Work required: Return the text on the analyst's view of Citi word for word, in full.

Supplied text:

Citi continues to have 29 Buy ratings and is a consensus favorite. The Buy ratings largely reflect the company’s strong capital position and EM exposure. “We beg to differ,” Murali Gopal commented.

Although Citi’s capital position is strong and the outlook is healthy, the operating environment is far more challenging for Citi than it is for peers, Gopal explained. He added that the consensus seems to be underestimating “the potential downside risks from the ongoing uncertainties in key EMs.”

Gopal expects upside to Citi’s earnings growth and profitability to be limited, given that the company faces several headwinds “that seem to be gathering together.” These headwinds include:

  1. Large non-US and EM exposure, with uncertainties surrounding growth
  2. Potential contagion risks from a prolonged slowdown in China
  3. Weakening EM currencies and the impact of this on credit losses
  4. Soft performance in cards, which constitutes 27 percent of the company’s revenues
  5. Relatively large FICC exposure
  6. Relatively limited upside to rising interest rates

Citi has already made significant progress on the expense front, and incremental upside is likely to be very limited, the analyst commented. Consequently, RoTE improvement is likely to be gradual.

Stored data:

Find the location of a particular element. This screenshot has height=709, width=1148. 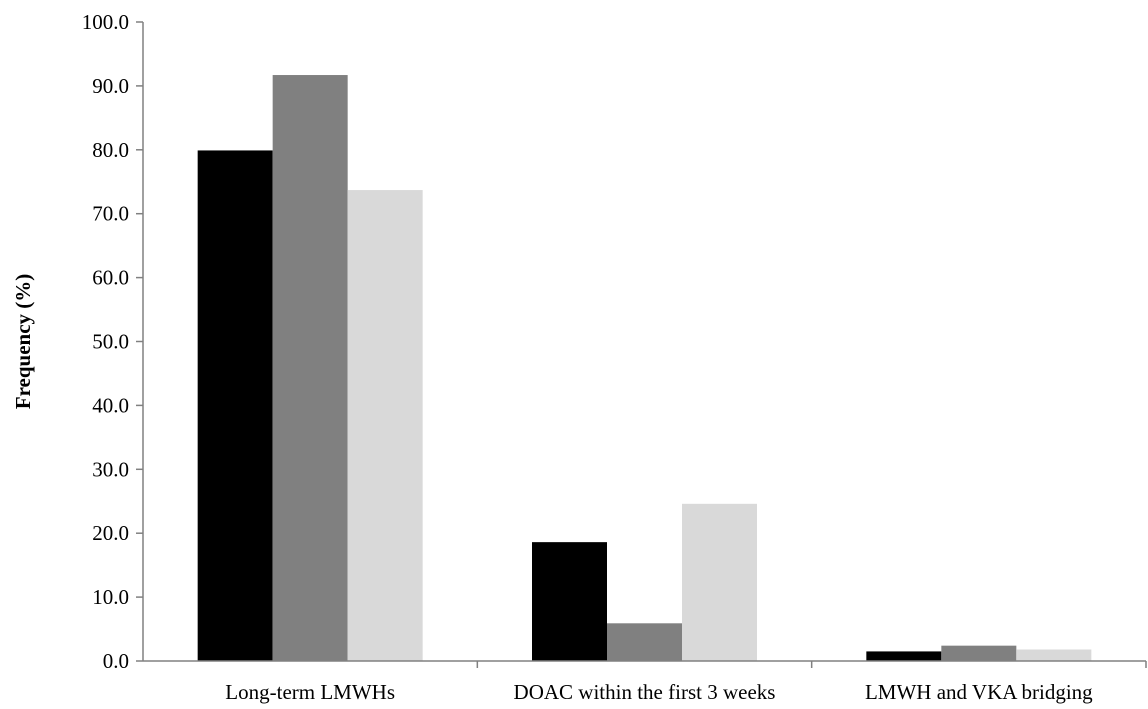

y-tick-label: 30.0 is located at coordinates (110, 469).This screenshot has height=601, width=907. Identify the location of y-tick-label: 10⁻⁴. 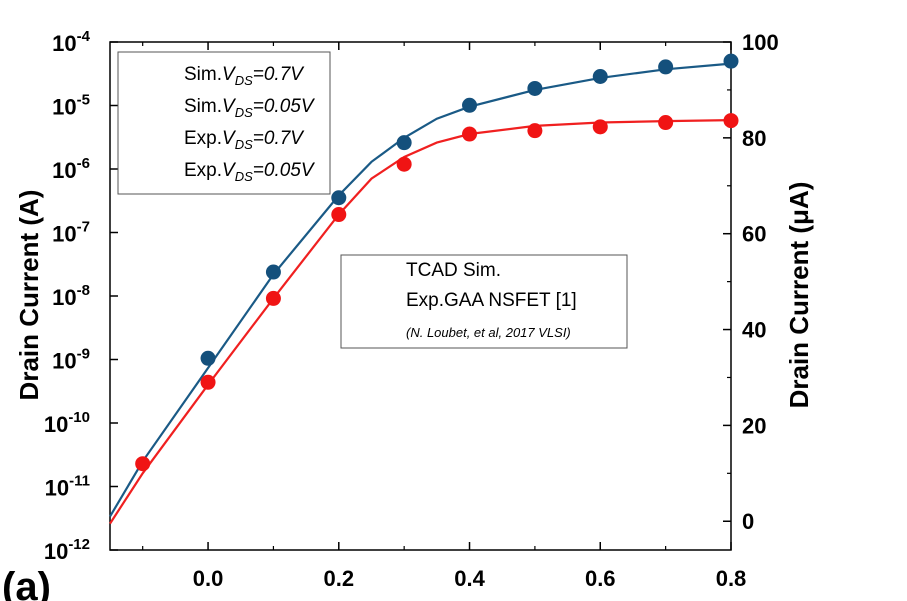
(71, 42).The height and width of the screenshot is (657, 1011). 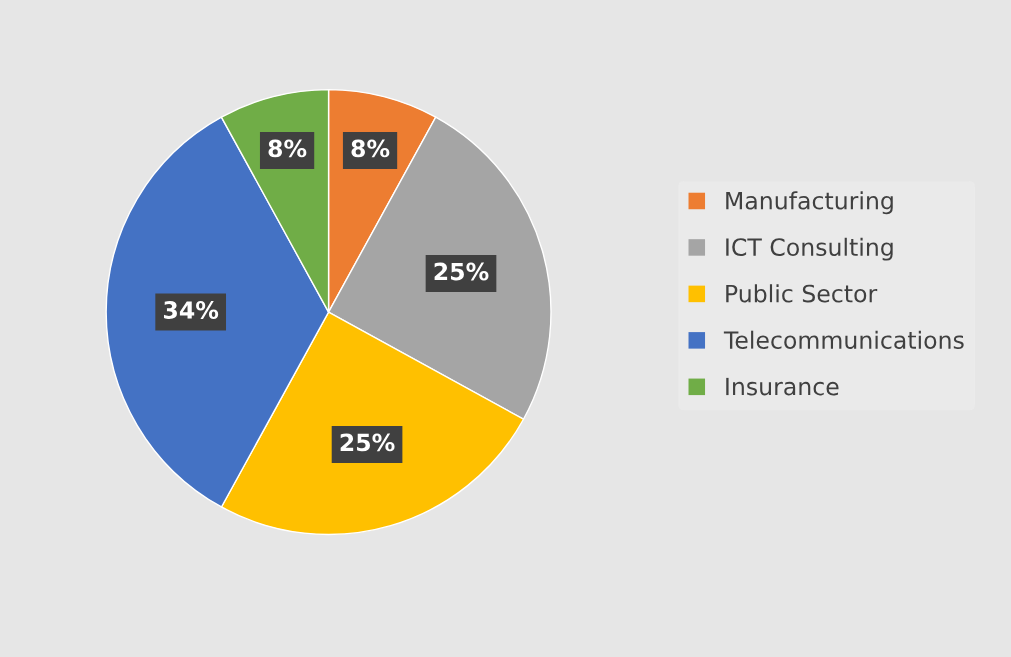 I want to click on data-label: 34%, so click(x=192, y=310).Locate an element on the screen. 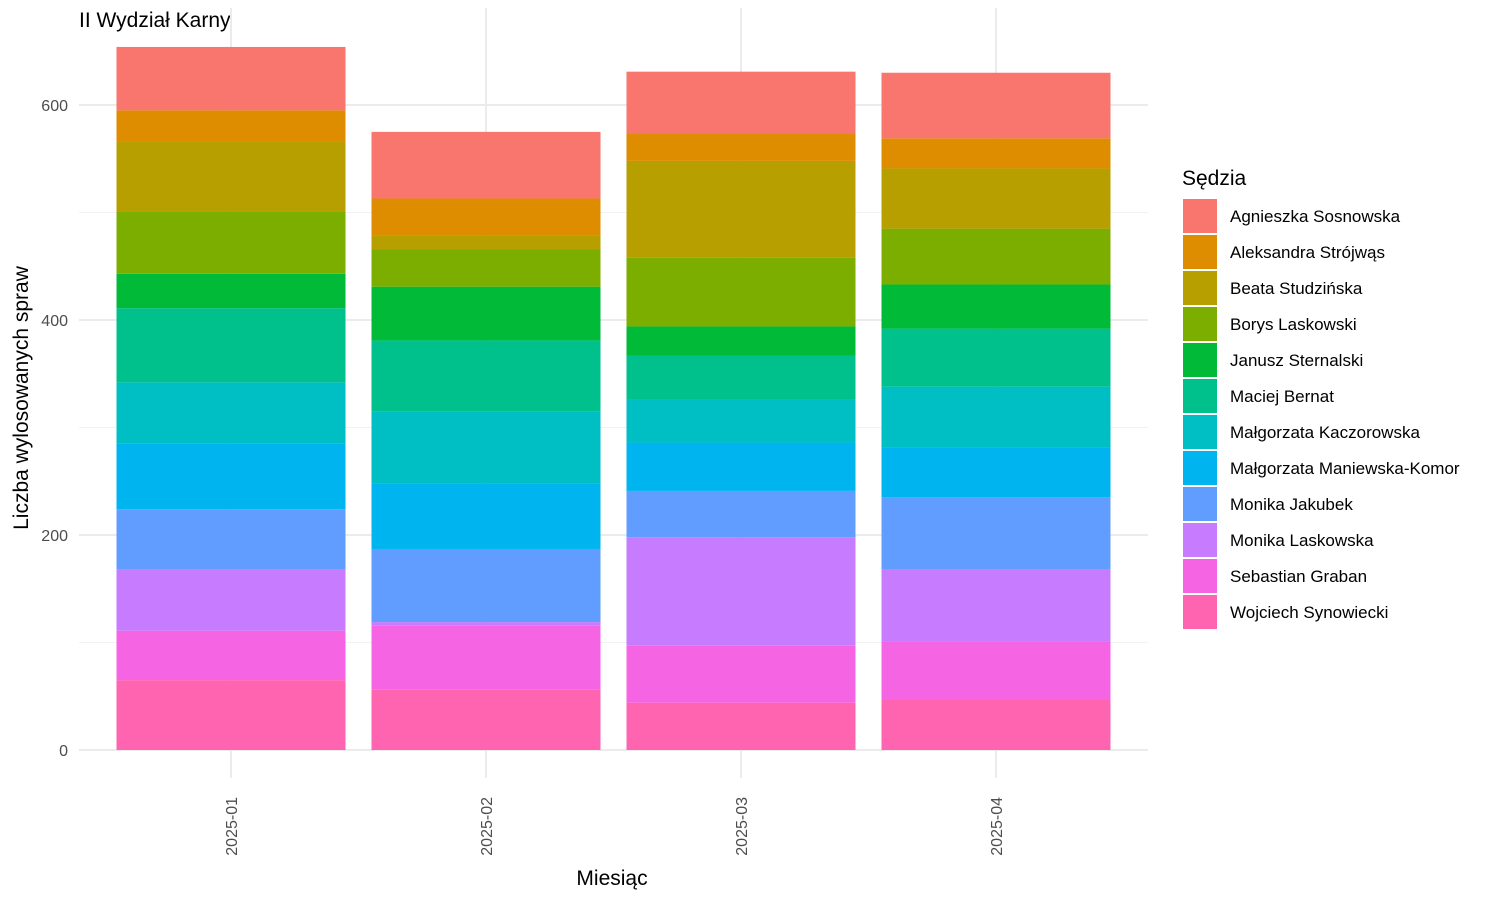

Answer to the exercise:
Citi continues to have 29 Buy ratings and is a consensus favorite. The Buy ratings largely reflect the company’s strong capital position and EM exposure. “We beg to differ,” Murali Gopal commented.

Although Citi’s capital position is strong and the outlook is healthy, the operating environment is far more challenging for Citi than it is for peers, Gopal explained. He added that the consensus seems to be underestimating “the potential downside risks from the ongoing uncertainties in key EMs.”

Gopal expects upside to Citi’s earnings growth and profitability to be limited, given that the company faces several headwinds “that seem to be gathering together.” These headwinds include:

  1. Large non-US and EM exposure, with uncertainties surrounding growth
  2. Potential contagion risks from a prolonged slowdown in China
  3. Weakening EM currencies and the impact of this on credit losses
  4. Soft performance in cards, which constitutes 27 percent of the company’s revenues
  5. Relatively large FICC exposure
  6. Relatively limited upside to rising interest rates

Citi has already made significant progress on the expense front, and incremental upside is likely to be very limited, the analyst commented. Consequently, RoTE improvement is likely to be gradual.